--- INPUT ---

★ ★ ★

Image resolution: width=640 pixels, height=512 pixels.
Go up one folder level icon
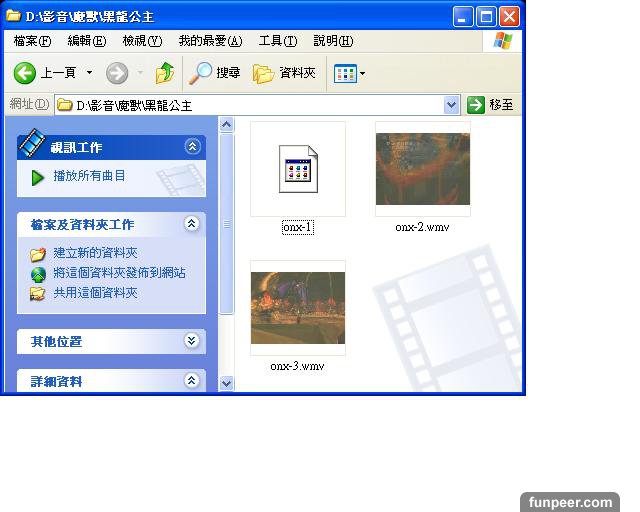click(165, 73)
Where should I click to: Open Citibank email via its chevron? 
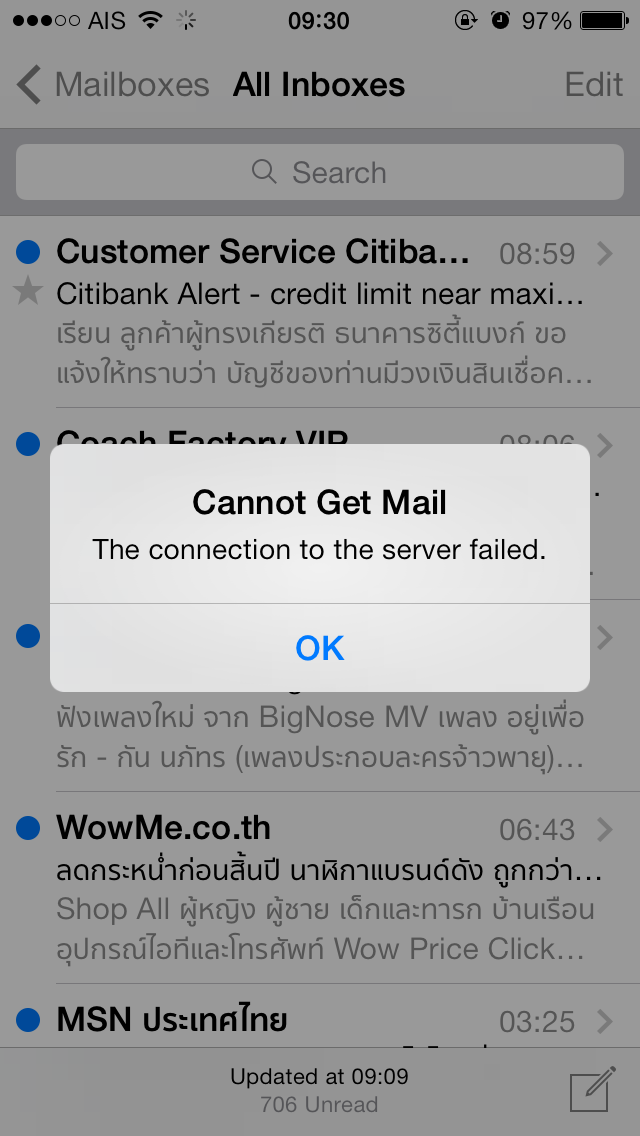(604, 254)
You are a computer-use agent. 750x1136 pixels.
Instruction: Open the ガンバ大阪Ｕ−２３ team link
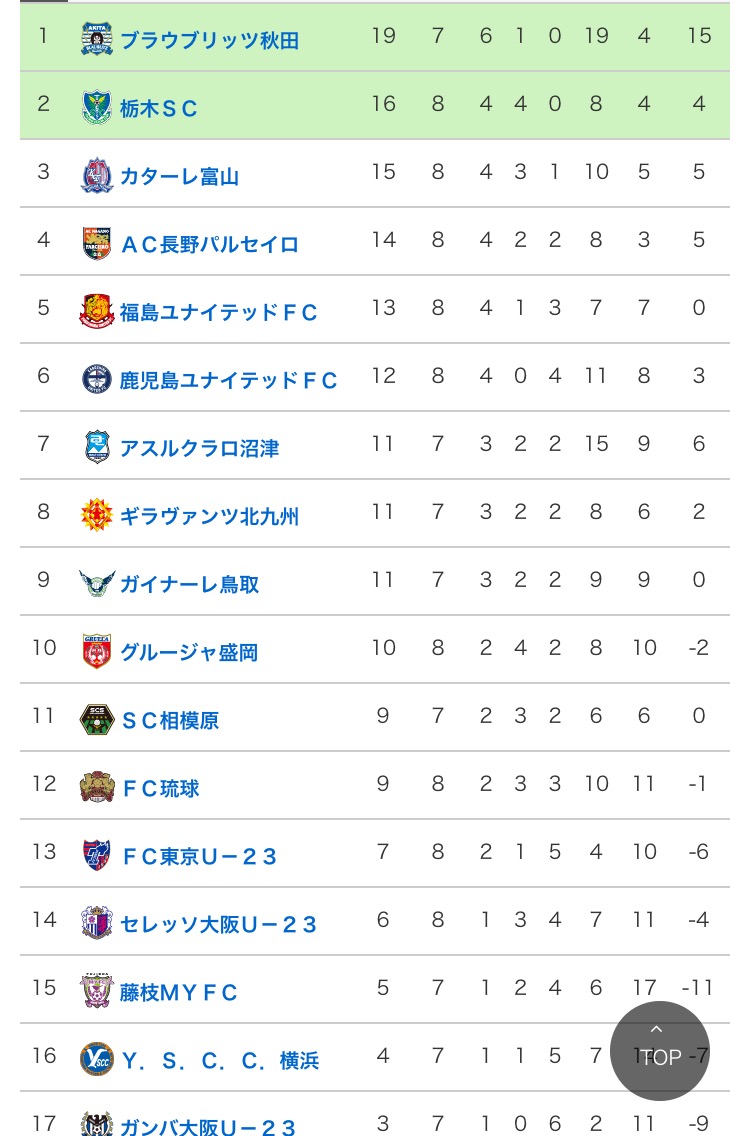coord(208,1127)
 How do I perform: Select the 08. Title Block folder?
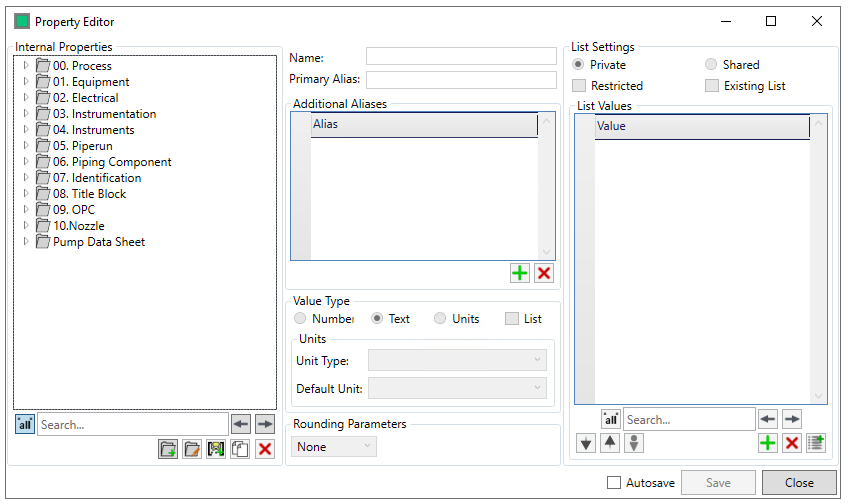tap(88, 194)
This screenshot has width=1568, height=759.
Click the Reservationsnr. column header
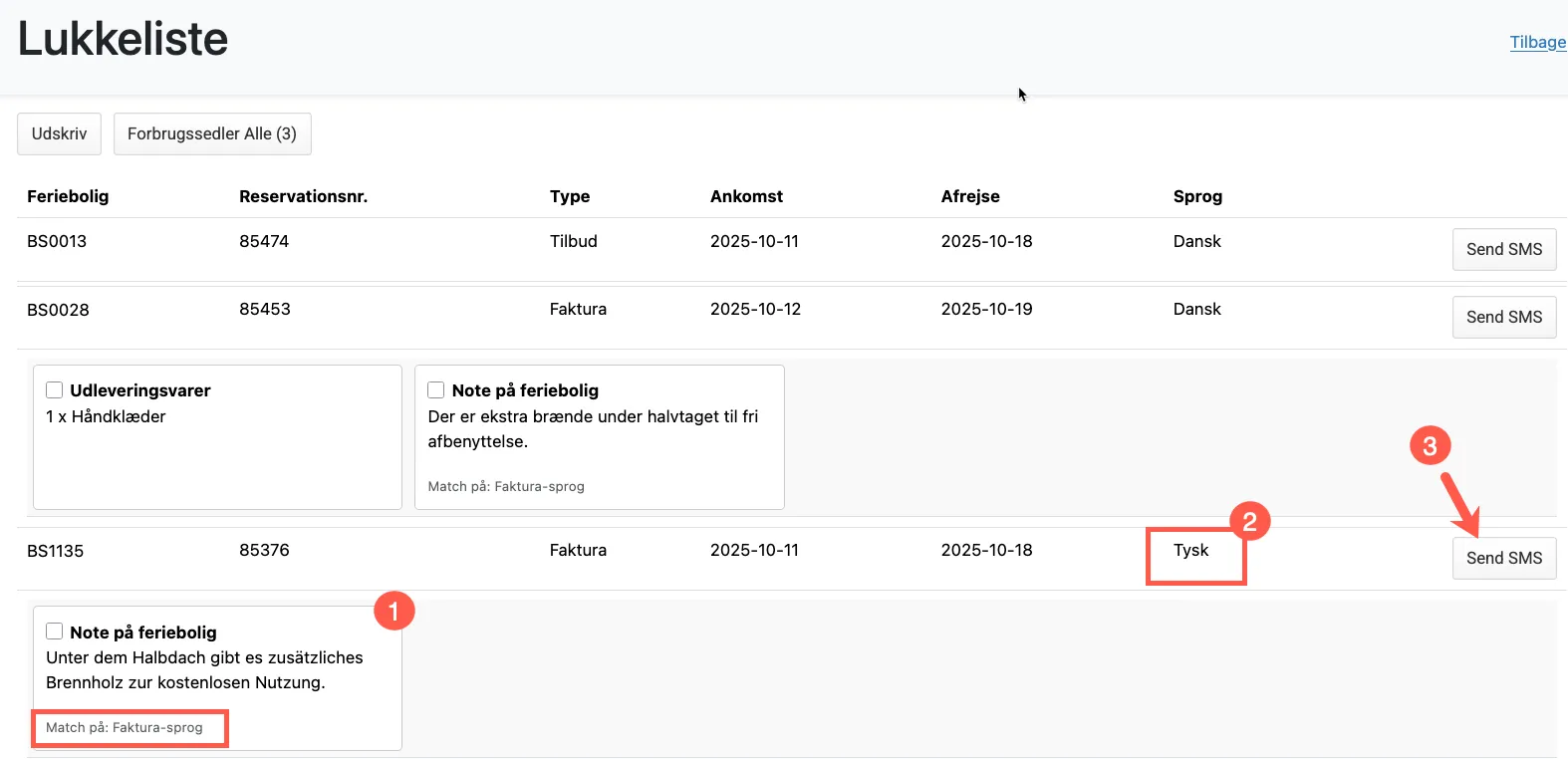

★ ★ ★

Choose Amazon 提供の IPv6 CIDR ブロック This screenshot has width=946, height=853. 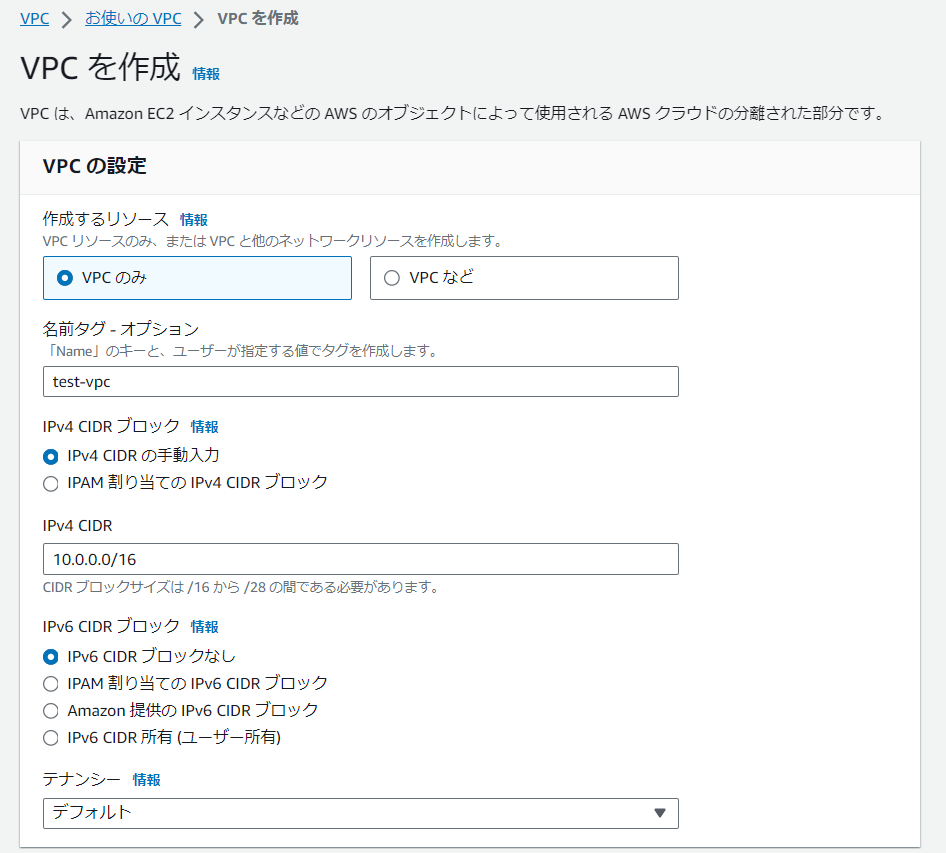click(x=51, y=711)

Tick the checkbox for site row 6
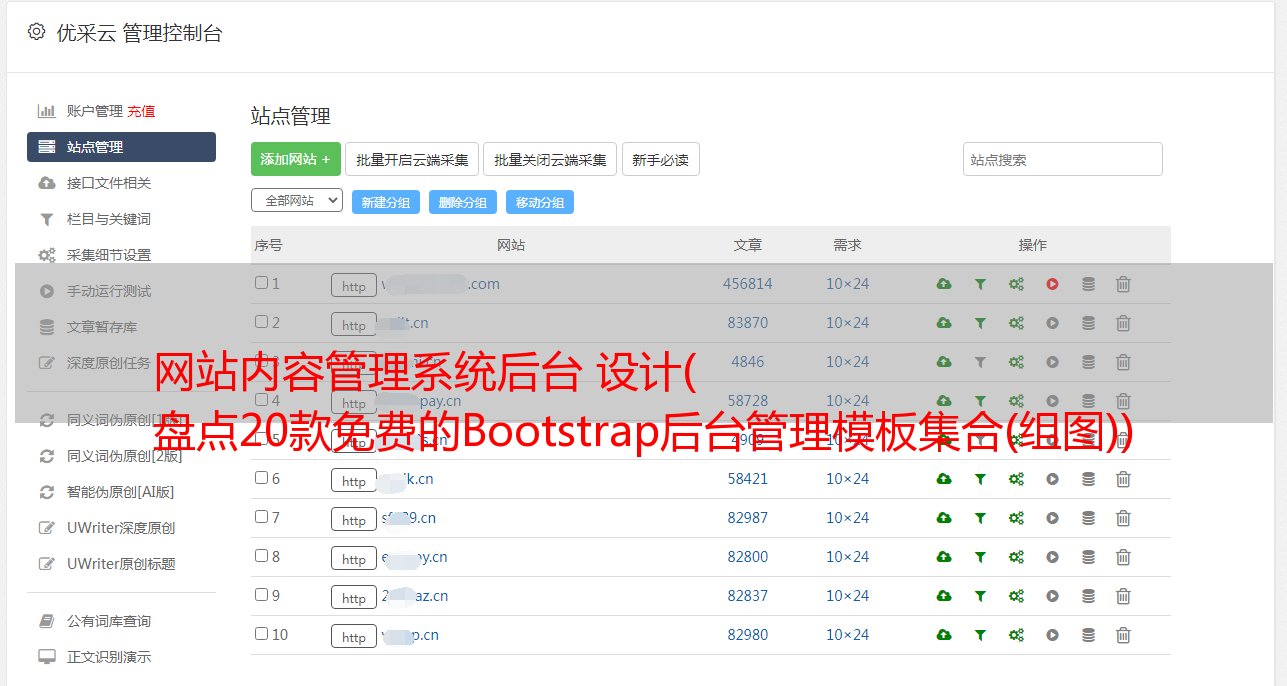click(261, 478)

★ ★ ★

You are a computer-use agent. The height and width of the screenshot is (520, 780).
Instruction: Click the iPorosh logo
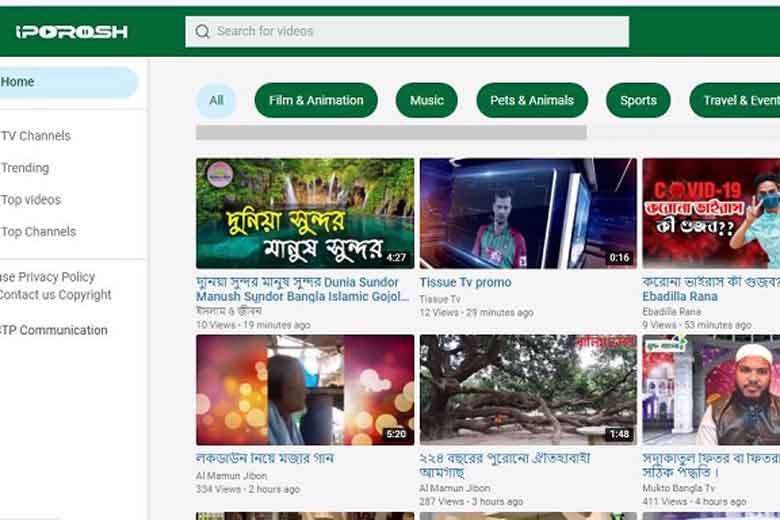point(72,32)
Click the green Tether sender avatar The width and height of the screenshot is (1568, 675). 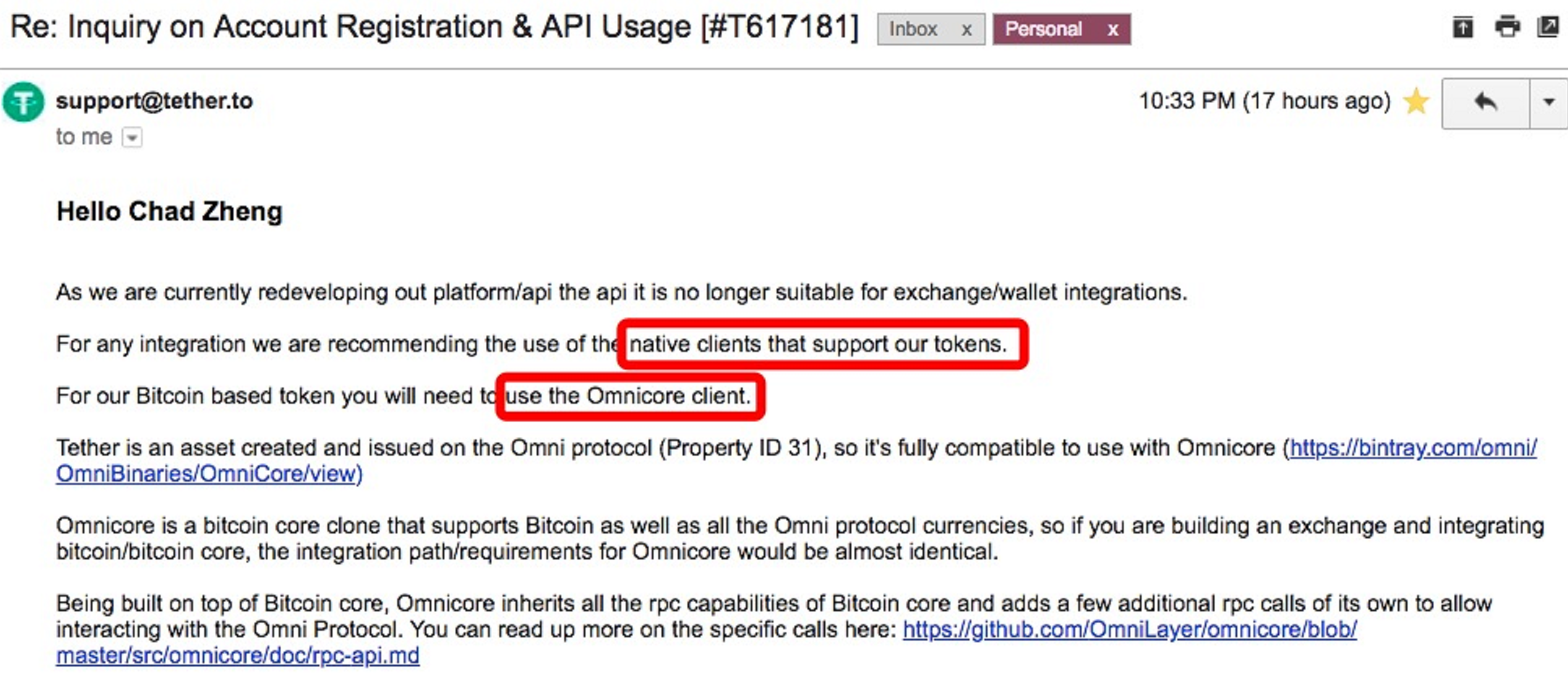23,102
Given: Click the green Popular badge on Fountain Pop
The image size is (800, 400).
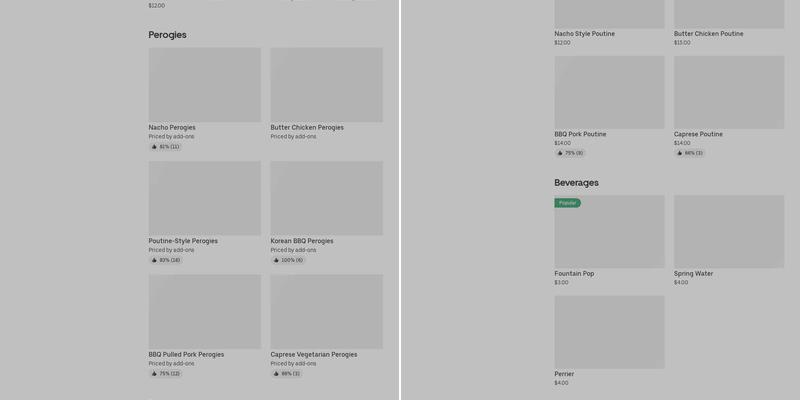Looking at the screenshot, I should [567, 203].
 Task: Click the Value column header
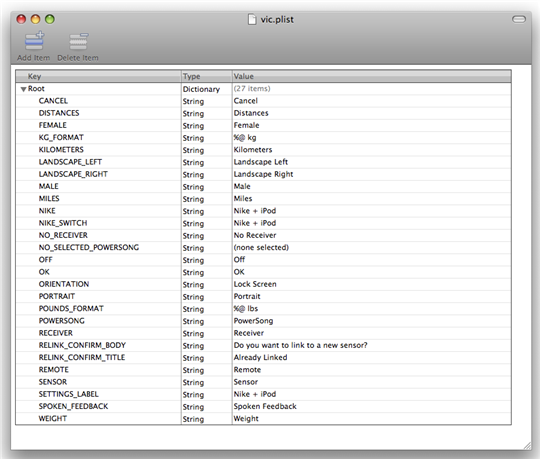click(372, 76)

★ ★ ★

--- TASK TO COMPLETE ---
Search the material above for the string "agent". Show every line that holds it.

--- ANSWER AREA ---
You are a computer-use agent. 750x1136 pixels.
You are a computer-use agent. The height and width of the screenshot is (520, 780).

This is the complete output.